Un operativo de control en Viedma permitió el secuestro de más de 3.000 kilos de carne faenada de manera clandestina, en condiciones que no cumplían con las normas básicas de higiene ni contaban con la documentación obligatoria.
El procedimiento fue llevado adelante por la Municipalidad, a través de la Subsecretaría de Protección Ciudadana, en conjunto con el área de Ganadería de Río Negro y el SENASA, en el marco de controles destinados a garantizar la seguridad alimentaria.
Desde el municipio, el subsecretario Norberto Domínguez explicó que estos operativos forman parte de una política sostenida de fiscalización en carnicerías y puntos de venta. “La presencia territorial permite detectar irregularidades y prevenir riesgos para la salud”, sostuvo.
Los productos decomisados presentaban graves falencias sanitarias, lo que representa un riesgo directo para los consumidores. En ese contexto, las autoridades remarcaron la importancia de reforzar controles para evitar la comercialización de carne sin trazabilidad.
La estrategia de inspecciones se enmarca en los lineamientos impulsados por la gestión del intendente Marcos Castro, con el objetivo de fortalecer las prácticas dentro del sector cárnico mediante controles permanentes.
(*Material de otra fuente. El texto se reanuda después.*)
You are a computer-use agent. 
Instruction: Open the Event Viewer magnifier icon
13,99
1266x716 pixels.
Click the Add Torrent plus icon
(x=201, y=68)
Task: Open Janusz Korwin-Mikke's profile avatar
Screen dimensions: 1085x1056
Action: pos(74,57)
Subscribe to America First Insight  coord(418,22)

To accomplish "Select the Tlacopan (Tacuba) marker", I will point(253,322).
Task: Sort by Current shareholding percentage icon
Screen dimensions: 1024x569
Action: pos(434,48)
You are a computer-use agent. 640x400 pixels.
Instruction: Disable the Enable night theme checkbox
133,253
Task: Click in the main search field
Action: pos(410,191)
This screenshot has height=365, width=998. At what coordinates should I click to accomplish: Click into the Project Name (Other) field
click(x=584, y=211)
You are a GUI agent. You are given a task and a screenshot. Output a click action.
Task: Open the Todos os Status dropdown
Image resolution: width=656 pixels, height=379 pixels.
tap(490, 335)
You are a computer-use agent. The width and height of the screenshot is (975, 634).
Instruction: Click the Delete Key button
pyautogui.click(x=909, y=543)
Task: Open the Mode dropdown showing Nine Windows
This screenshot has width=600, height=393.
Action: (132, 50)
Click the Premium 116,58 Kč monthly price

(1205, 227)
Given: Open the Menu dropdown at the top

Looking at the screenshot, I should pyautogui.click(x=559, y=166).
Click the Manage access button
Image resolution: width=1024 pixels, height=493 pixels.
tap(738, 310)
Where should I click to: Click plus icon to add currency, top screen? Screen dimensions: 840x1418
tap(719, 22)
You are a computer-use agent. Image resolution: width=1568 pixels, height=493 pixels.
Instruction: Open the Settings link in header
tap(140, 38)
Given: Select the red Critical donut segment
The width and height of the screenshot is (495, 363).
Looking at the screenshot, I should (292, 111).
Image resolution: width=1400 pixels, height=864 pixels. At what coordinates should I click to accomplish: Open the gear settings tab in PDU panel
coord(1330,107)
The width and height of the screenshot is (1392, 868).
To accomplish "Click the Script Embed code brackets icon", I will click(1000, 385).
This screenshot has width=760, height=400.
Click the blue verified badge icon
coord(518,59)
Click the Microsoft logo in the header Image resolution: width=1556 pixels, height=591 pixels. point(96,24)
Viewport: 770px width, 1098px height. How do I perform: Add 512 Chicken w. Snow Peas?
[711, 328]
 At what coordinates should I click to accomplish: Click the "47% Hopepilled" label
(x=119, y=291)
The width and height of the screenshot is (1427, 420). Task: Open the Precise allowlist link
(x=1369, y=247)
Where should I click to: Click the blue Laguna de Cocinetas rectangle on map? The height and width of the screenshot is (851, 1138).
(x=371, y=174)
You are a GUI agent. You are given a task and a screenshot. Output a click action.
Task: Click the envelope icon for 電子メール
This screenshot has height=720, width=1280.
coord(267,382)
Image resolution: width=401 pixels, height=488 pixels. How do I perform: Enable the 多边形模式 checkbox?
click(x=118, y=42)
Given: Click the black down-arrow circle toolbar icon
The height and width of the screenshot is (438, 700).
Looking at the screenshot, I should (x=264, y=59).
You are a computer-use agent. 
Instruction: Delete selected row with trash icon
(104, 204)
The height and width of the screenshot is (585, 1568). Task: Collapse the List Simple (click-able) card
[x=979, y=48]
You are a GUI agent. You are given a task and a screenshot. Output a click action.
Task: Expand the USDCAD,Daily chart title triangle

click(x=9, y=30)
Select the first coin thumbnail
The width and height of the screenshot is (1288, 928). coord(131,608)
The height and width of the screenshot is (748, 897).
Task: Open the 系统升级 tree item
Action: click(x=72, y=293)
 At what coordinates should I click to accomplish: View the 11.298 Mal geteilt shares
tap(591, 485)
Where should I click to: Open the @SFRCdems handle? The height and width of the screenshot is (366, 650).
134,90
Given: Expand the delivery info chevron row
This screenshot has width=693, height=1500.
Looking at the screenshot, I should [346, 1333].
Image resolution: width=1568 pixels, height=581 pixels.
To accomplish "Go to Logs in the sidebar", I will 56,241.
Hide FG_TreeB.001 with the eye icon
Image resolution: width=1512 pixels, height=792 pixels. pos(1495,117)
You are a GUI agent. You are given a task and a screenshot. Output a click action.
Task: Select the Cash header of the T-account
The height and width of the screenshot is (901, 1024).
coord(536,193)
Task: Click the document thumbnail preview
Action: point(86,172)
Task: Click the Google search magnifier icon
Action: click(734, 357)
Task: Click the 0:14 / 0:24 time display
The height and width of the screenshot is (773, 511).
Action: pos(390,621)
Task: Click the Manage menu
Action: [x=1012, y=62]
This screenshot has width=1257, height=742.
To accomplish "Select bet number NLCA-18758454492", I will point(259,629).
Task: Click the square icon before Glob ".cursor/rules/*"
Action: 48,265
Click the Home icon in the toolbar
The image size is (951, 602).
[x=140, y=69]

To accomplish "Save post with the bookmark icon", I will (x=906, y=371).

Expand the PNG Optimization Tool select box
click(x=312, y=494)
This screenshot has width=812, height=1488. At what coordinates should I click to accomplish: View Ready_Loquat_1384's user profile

Además del decomiso, se anticipó que se avanzará en instancias de diálogo y capacitación con comerciantes y matarifes, buscando mejorar el cumplimiento de las normativas vigentes y elevar los estándares sanitarios.
Por su parte, el secretario de Ganadería de la provincia, Norberto Tabaré Bassi, destacó el trabajo articulado y subrayó que estos operativos son clave para combatir prácticas ilegales como el abigeato y garantizar la inocuidad de los alimentos.
Las autoridades confirmaron que los controles continuarán en distintos puntos de la ciudad, con el foco puesto en proteger la salud de la población y asegurar condiciones sanitarias adecuadas en toda la cadena de comercialización.